Thermal Relics in Modified Cosmologies: Bounds on Evolution Histories of the Early Universe and Cosmological Boosts for PAMELA

TL;DR

This paper explores how modified early universe expansion histories affect dark matter relic abundances and indirect detection signals, providing constraints on alternative cosmologies and a potential boost for explaining PAMELA positron data.

Contribution

It derives updated astrophysical bounds on dark matter annihilation cross sections within alternative cosmologies and identifies conditions for relic abundance consistent with PAMELA observations.

Findings

Enhanced expansion rates lead to larger relic abundances.

Larger annihilation cross-sections are compatible with observed relic densities.
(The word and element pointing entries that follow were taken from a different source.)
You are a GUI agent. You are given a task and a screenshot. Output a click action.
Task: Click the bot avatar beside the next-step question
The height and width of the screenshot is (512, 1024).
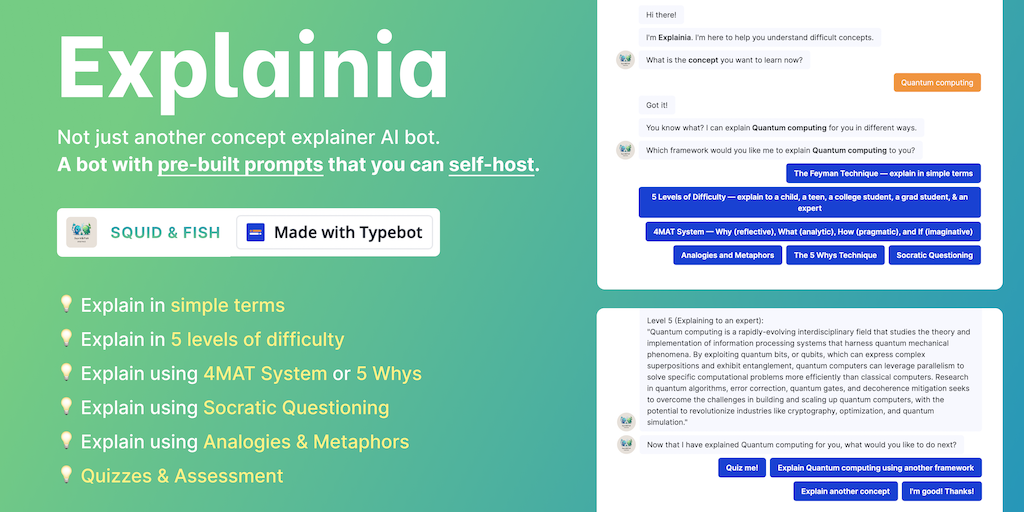626,445
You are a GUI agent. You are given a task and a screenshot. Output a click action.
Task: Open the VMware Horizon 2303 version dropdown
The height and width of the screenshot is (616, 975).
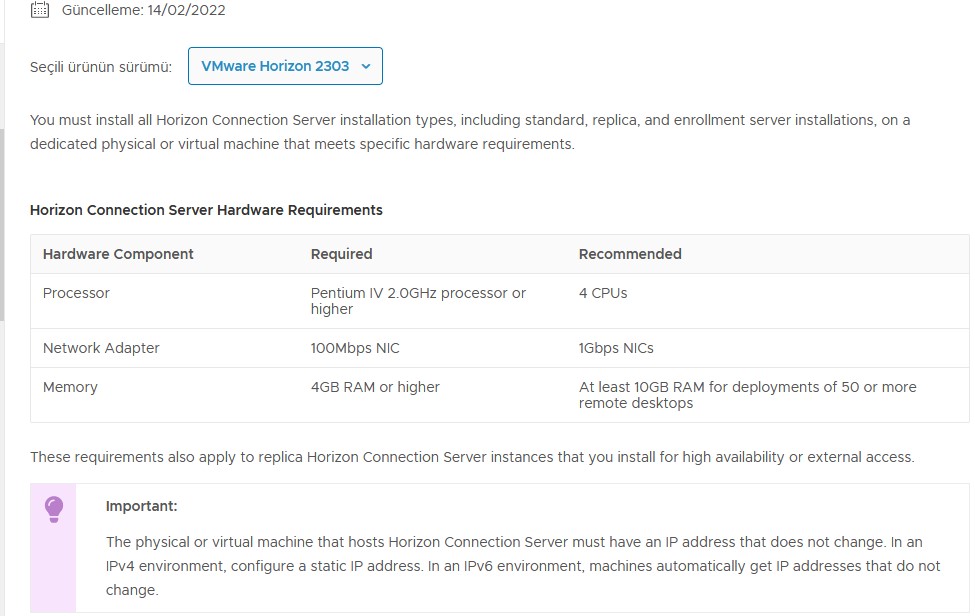click(285, 66)
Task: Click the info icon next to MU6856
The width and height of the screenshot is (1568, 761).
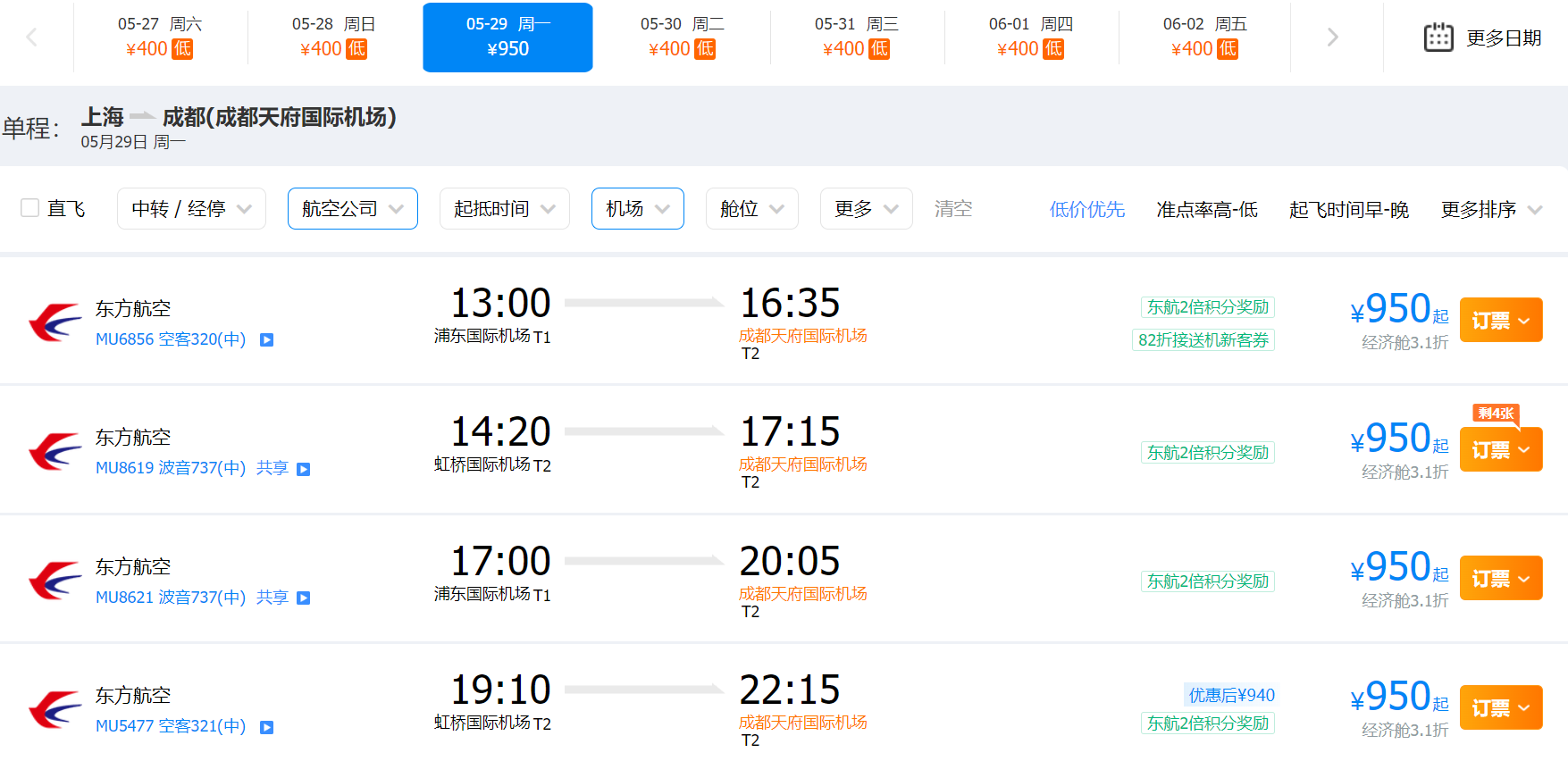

Alternative cosmologies can provide a 'cosmological boost' for dark matter signals.

Abstract

Alternative cosmologies, based on extensions of General Relativity, predict modified thermal histories in the Early Universe during the pre Big Bang Nucleosynthesis (BBN) era, epoch which is not directly constrained by cosmological observations. When the expansion rate is enhanced with respect to the standard case, thermal relics typically decouple with larger relic abundances. The correct value of the relic abundance is therefore obtained for larger annihilation cross--sections, as compared to standard cosmology. A direct consequence is that indirect detection rates are enhanced. Extending previous analyses of ours, we derive updated astrophysical bounds on the dark matter annihilation cross sections and use them to constrain alternative cosmologies in the pre--BBN era. We also determine the characteristics of these alternative cosmologies in order to provide the correct value of relic abundance for a thermal relic for the (large) annihilation cross--section required to explain the PAMELA results on the positron fraction, therefore providing a "cosmological boost" solution to the dark matter interpretation of the PAMELA data.